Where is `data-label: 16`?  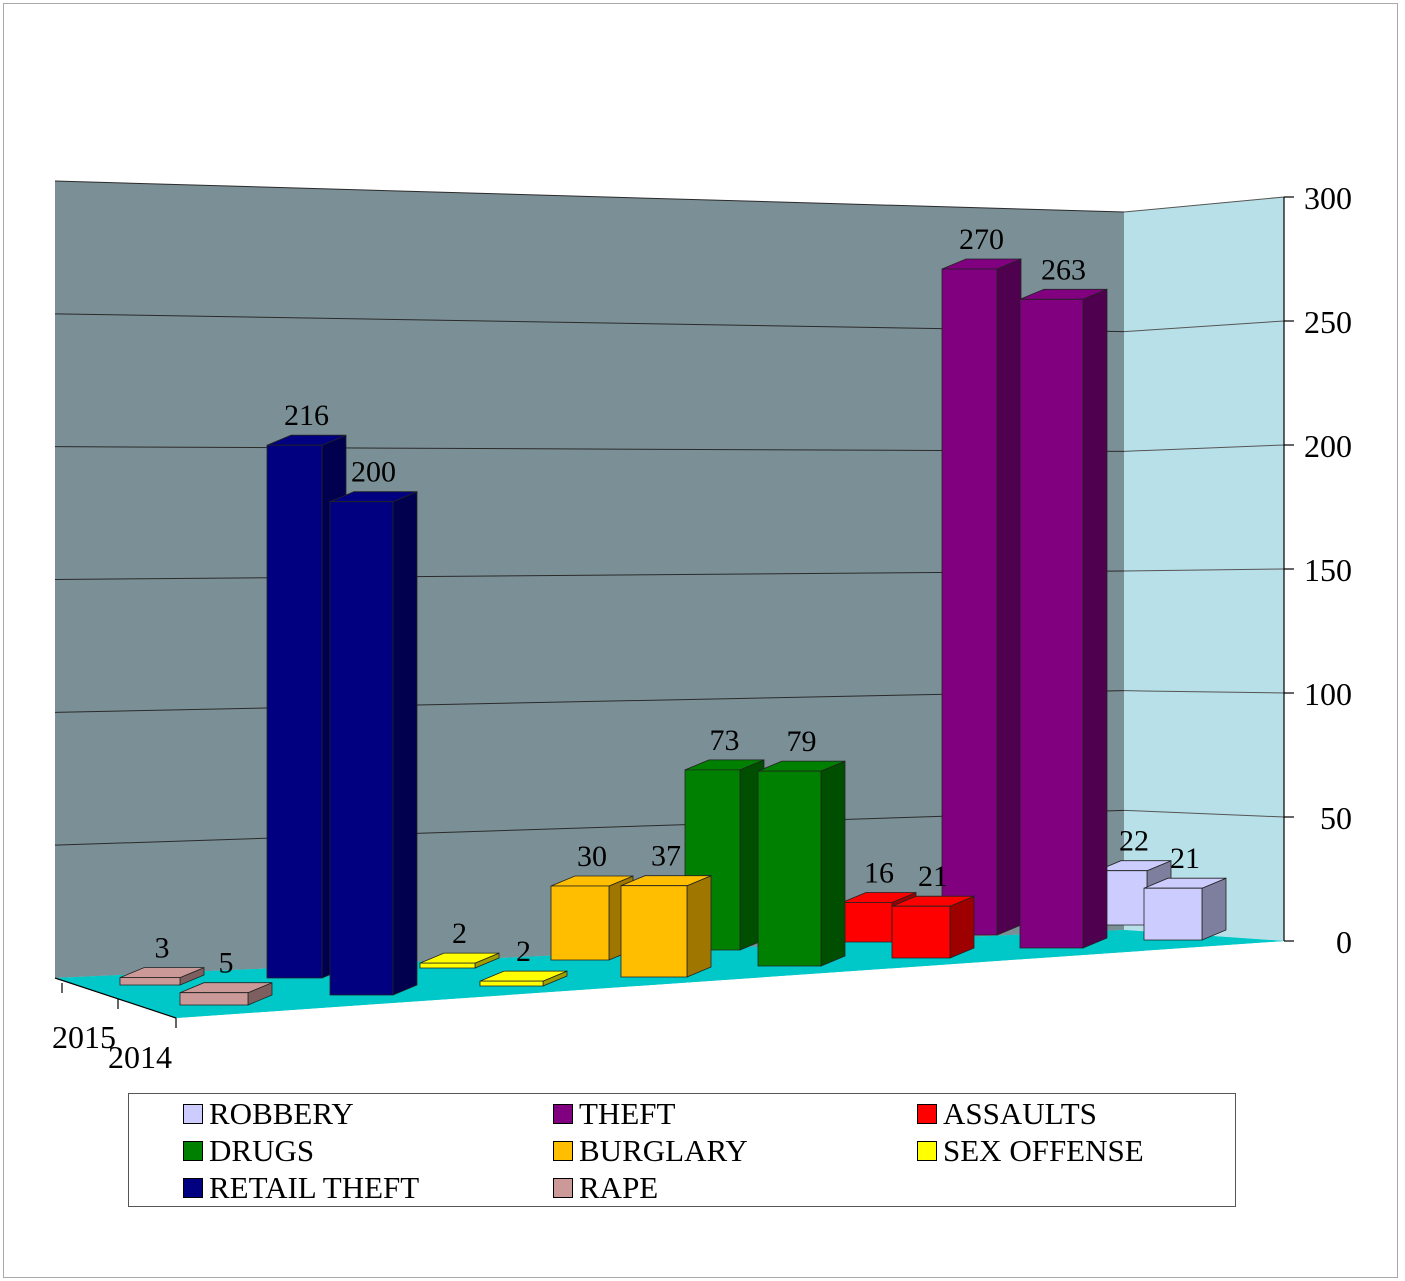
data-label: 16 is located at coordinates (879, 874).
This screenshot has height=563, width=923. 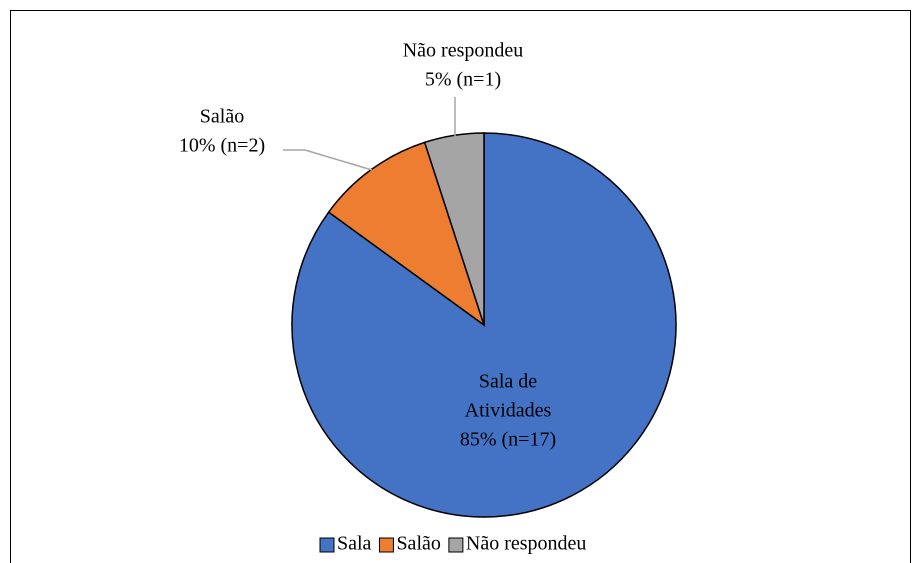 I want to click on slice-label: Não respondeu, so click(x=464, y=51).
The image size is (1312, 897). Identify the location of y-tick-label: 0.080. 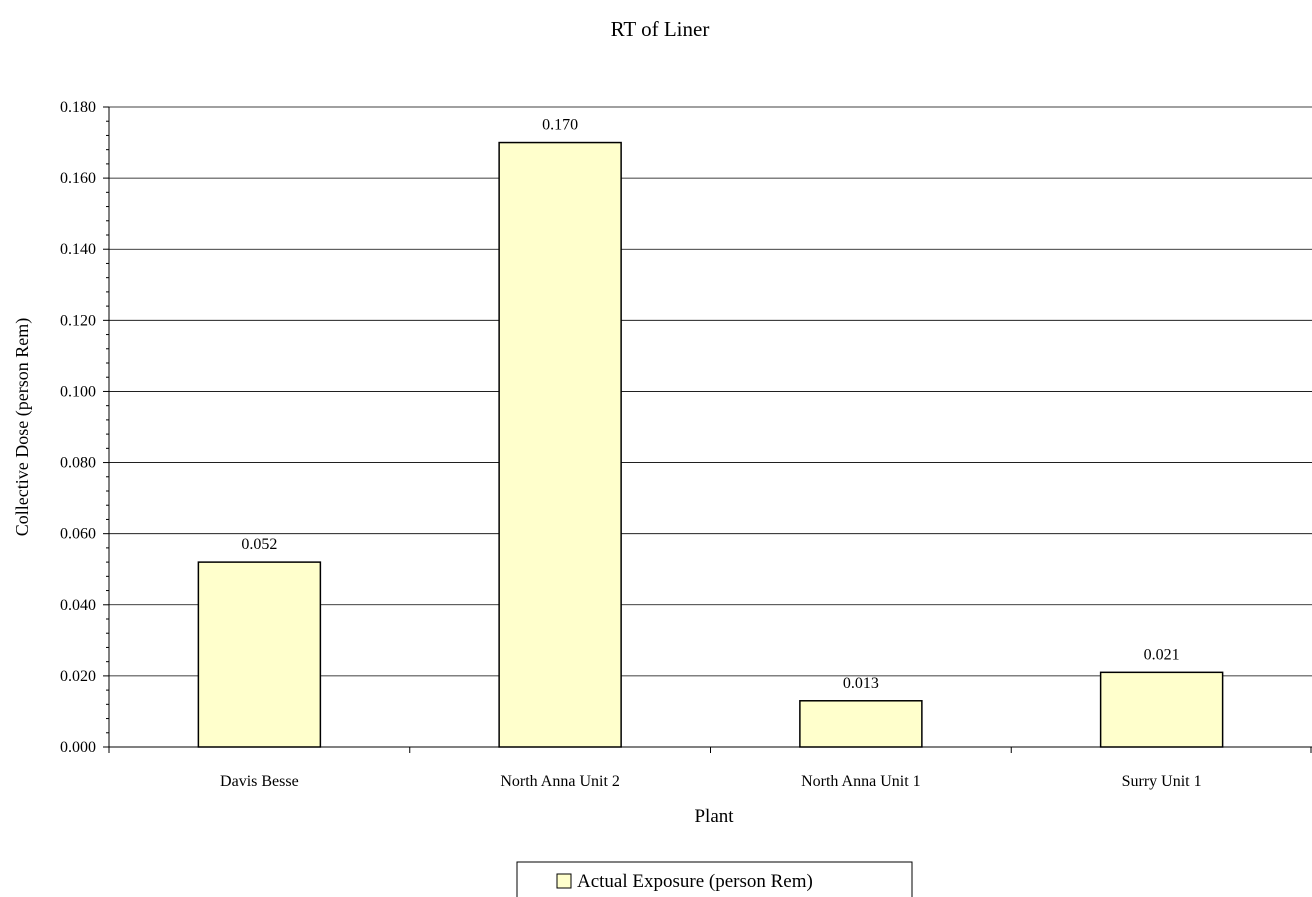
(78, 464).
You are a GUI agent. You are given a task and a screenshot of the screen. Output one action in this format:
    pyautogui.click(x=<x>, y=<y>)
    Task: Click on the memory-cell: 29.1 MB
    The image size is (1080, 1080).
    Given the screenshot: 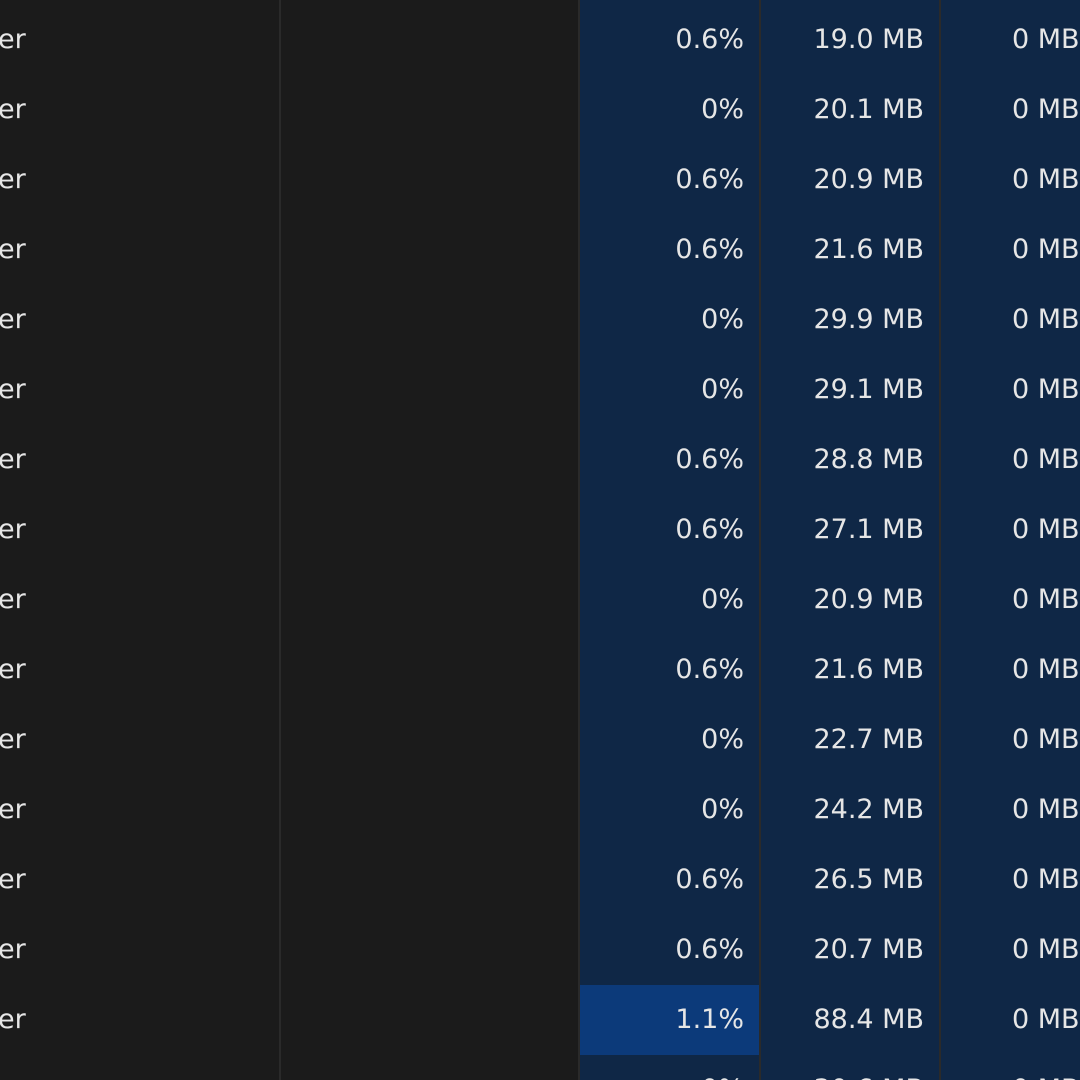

****************************************

- [PROBLEM REQUIREMENTS]: Rewrite the listing lines that begin at the line containing "You are a GUI" and stop at the end of the listing, changing "screenshot" to "screen capture" and keeping every other word unchanged. Leave out the pictures.

- [OUTPUT OF THE TASK]:
You are a GUI agent. You are given a task and a screen capture of the screen. Output one action in this format:
    pyautogui.click(x=<x>, y=<y>)
    Task: Click on the memory-cell: 29.1 MB
    The image size is (1080, 1080).
    Given the screen capture: 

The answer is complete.